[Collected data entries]
<<<<
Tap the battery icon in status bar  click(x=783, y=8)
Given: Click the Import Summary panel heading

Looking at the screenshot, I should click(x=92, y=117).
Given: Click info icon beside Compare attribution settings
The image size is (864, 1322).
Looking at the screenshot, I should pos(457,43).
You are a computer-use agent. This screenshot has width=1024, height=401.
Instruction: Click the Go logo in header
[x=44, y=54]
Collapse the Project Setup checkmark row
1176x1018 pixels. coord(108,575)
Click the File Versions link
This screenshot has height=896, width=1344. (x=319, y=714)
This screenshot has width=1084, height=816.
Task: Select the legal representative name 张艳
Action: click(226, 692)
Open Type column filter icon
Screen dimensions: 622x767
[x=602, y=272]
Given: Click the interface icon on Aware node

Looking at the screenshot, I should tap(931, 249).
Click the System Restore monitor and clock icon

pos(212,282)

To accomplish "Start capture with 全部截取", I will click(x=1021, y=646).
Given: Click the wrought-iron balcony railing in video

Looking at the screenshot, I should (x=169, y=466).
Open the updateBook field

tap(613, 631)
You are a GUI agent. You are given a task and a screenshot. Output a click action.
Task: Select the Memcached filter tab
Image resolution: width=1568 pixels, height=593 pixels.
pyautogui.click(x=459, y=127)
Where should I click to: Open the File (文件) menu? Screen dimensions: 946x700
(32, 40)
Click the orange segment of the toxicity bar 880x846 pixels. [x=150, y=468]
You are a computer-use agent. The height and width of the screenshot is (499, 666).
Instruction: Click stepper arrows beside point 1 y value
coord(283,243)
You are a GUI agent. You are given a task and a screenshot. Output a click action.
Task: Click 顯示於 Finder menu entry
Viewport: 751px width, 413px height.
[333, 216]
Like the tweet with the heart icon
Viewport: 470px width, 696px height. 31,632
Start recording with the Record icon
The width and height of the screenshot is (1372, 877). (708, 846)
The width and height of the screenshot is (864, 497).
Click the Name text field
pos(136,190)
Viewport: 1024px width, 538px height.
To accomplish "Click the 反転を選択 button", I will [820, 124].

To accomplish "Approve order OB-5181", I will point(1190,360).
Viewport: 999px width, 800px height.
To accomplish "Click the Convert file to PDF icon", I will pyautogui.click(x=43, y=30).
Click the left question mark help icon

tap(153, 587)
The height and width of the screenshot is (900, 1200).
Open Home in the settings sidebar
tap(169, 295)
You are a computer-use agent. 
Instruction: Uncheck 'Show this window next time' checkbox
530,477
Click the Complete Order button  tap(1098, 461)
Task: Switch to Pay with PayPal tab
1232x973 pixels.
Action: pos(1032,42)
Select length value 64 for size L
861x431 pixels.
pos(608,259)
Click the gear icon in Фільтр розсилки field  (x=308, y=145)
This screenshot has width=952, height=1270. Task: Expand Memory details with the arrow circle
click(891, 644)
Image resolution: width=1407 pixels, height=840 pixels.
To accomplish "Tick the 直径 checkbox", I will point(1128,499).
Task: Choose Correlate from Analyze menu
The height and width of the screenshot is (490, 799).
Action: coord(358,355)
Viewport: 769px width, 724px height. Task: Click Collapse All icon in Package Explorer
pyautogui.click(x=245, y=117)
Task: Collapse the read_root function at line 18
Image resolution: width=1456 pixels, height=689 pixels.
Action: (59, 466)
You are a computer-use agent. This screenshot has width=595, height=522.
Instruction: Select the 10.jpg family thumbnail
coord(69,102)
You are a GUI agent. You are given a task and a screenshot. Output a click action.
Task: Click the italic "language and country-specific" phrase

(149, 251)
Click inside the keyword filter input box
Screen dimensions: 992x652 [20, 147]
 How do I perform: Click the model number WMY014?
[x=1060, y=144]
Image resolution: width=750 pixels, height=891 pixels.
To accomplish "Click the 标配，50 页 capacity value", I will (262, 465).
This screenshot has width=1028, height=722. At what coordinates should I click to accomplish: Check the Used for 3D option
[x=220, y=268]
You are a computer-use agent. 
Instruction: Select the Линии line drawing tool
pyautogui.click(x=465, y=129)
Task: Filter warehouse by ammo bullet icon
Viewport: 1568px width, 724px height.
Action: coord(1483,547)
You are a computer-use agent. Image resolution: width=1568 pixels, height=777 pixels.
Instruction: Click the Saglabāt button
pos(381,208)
>>>>
**Work to be completed**
Using the entries above, count the lines that have the string "computer" in them. Answer with that number only.

**Solution for this exercise**
6